Sunday, May 17, 2009

On relationships


When I was a kindergartner at University Liggett School, I developed a crush on a blonde girl named Caroline, or maybe Carolyn. Ever since that fateful year, I've pretty much always had at least one active crush. I remember liking a girl named Elke in third grade in Germany; by middle school I was smitten with my classmates Rebecca and Diana, after which high school brought perhaps the most epic of all my crushes, which turned into unrequited love and lasted five whole years. I dated a few women during sophomore year of college and then fell in love midway through my junior year. We dated until December of 2001; the next month, I was on a plane to Seattle. From that point forward, until very recently, I've either been dating someone or wanting desperately to be dating someone. Crushing requires a lot of mental energy, as I noted in a Weekly column several years ago.

Right now, as I tackle a number of challenges at once -- Kibbutz stuff, working, preparing to start another writing workshop, getting the grad-school application process rolling, improving my financial skills, trying to make exercise a part of my life again, attempting to have a social life outside the Kibbutz, and a few other personal projects -- I just don't think I have room for a serious relationship. I've been mentioning this to people because it seems worth mentioning. When people are waist- or even neck-deep in work that's meaningful, even if not too much of it is paid, they're pretty much forced to take their minds off finding true love, and thus they become more likely recipients of its serendipitous blessings. They also seem more interesting to would-be significant others. It's a paradox -- the less you need or even desire a mate, the more likely it is that you're ready for one. I'd like to take the rest of 2009 off when it comes to looking for a girlfriend and resume the search next year.
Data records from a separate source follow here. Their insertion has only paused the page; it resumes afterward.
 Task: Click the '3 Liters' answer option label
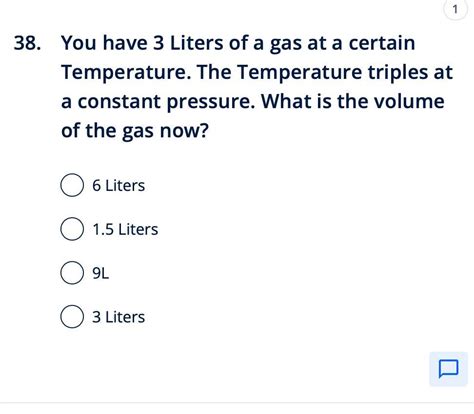tap(118, 317)
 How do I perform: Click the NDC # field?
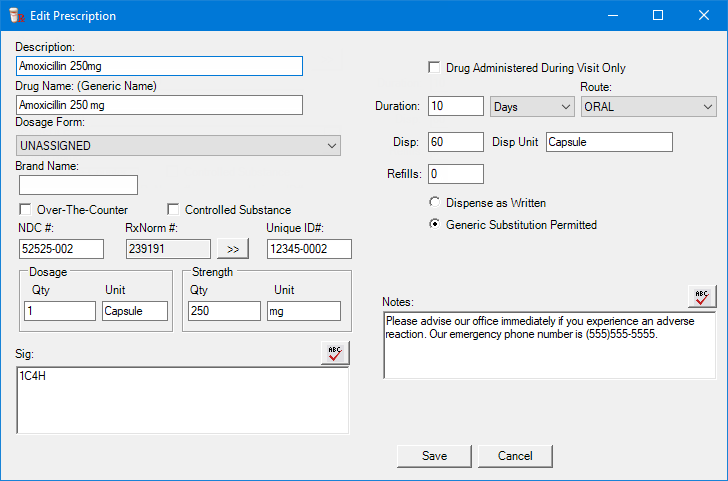60,249

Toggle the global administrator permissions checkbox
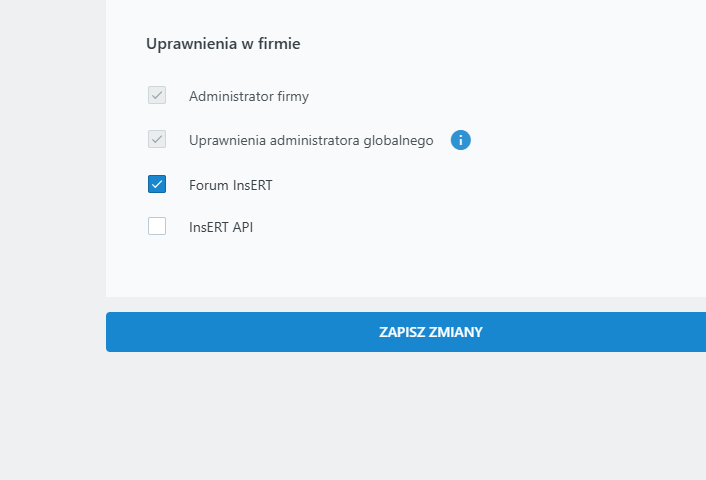pos(157,140)
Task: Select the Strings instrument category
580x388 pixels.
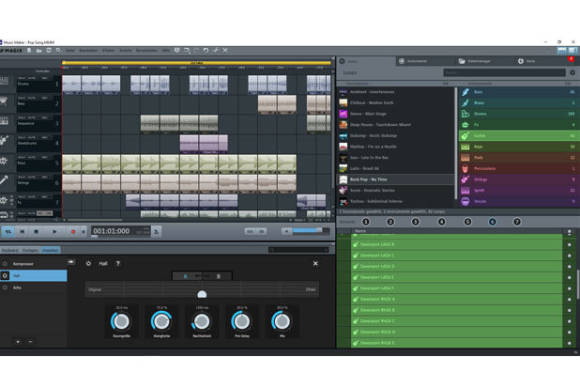Action: coord(519,179)
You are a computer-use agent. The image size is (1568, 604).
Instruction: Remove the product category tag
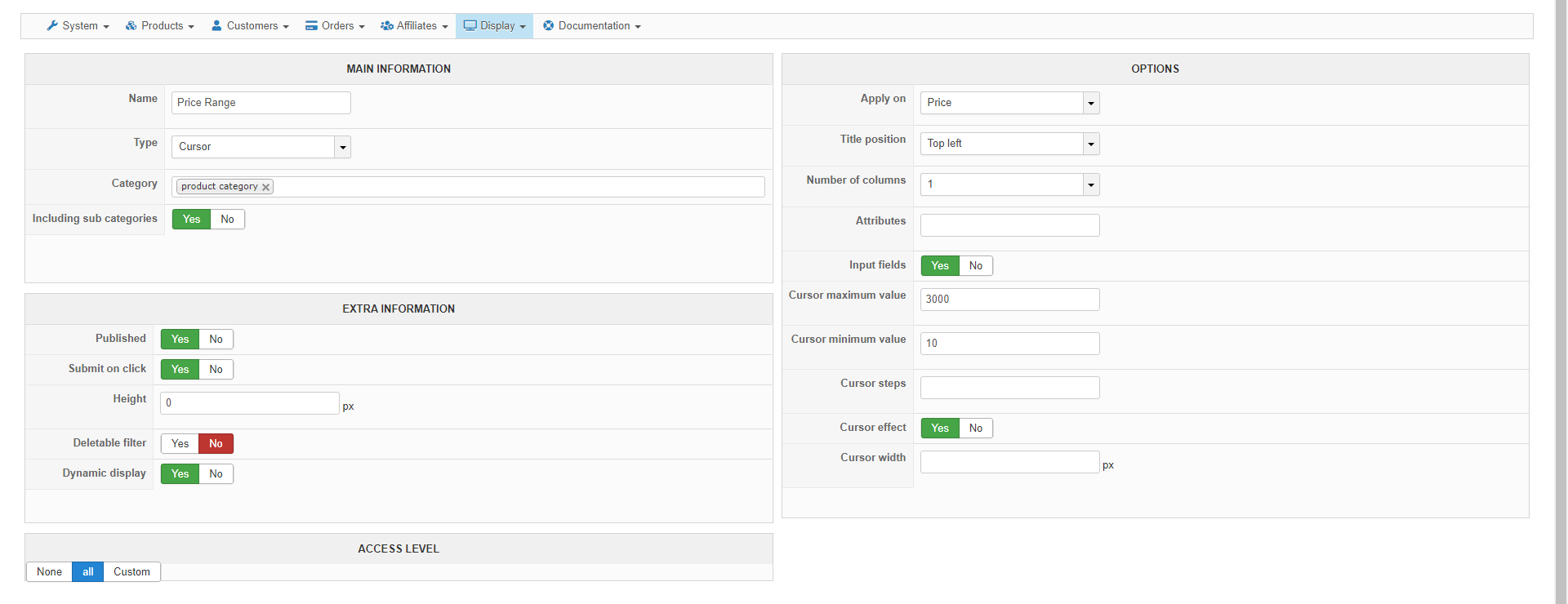265,187
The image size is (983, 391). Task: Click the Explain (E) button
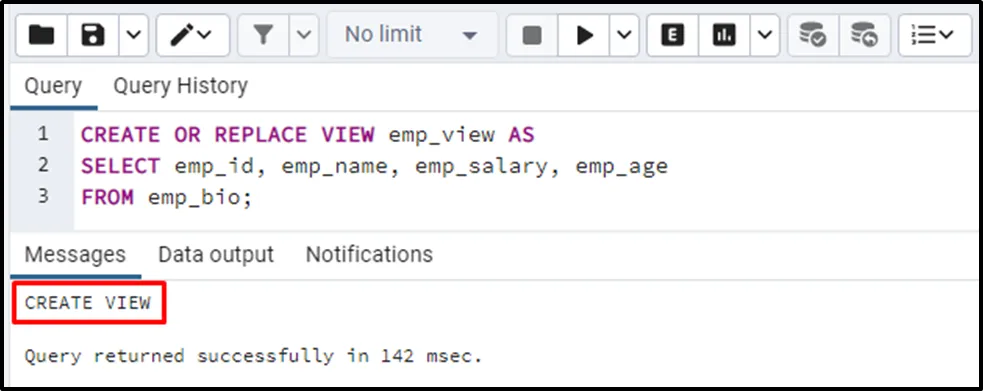click(x=673, y=35)
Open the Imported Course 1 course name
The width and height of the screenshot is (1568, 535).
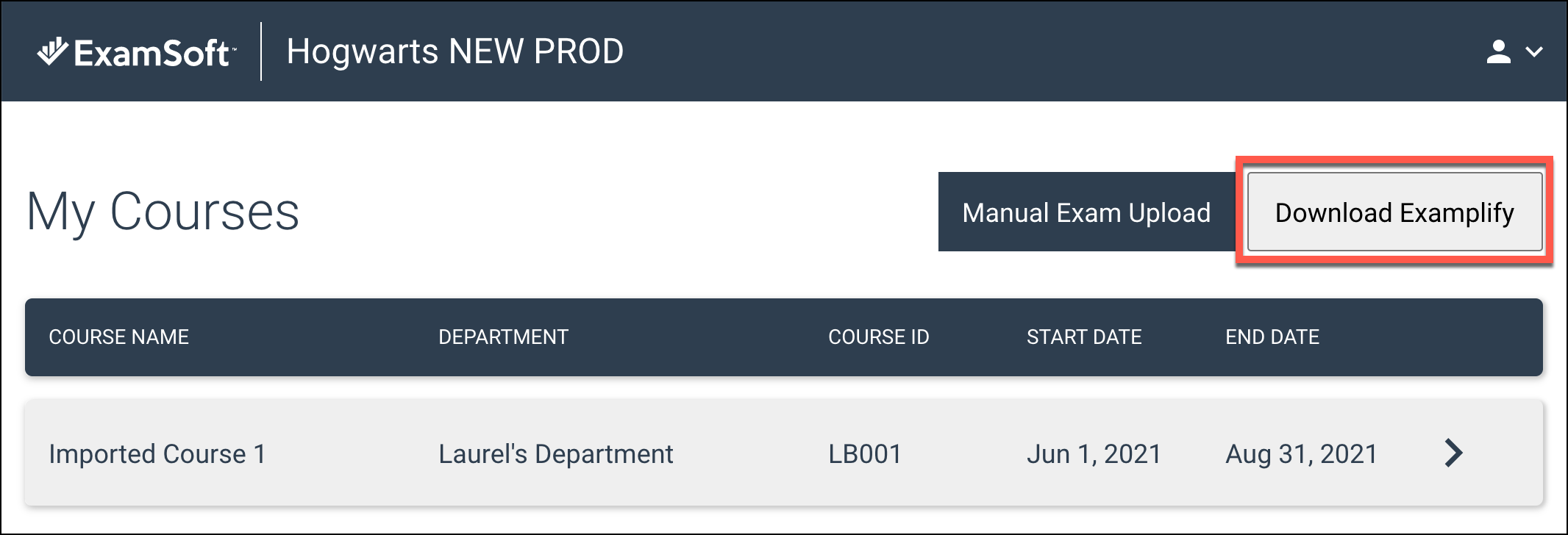157,454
If I think of finding love as a project, not unlike the other ones I'm working on, I'm likely to be more sensible and systematic about it -- and, ultimately, more successful. And if I put it at the end of my queue for this year, I can focus my energies on other things that will only make me more appealing when it's time to shift back to search mode. Now that spring has sprung and couples walk hand in hand through the parks, I can't pretend it's always easy not to pursue the next big relationship, but I can take some comfort in the knowledge that things will go better for me if I de-emphasize romance this year and start anew in 2010.

After all, it -- romance -- isn't going anywhere. It'll still be around next year. And right now, as I've also told friends, my relationship with the Kibbutz is my primary one. The way some people are, for a while, wedded to their work, I'm married to my desire to make our growing community strong and vital. It may not be paying work, but it's plenty rewarding, as any good relationship should be.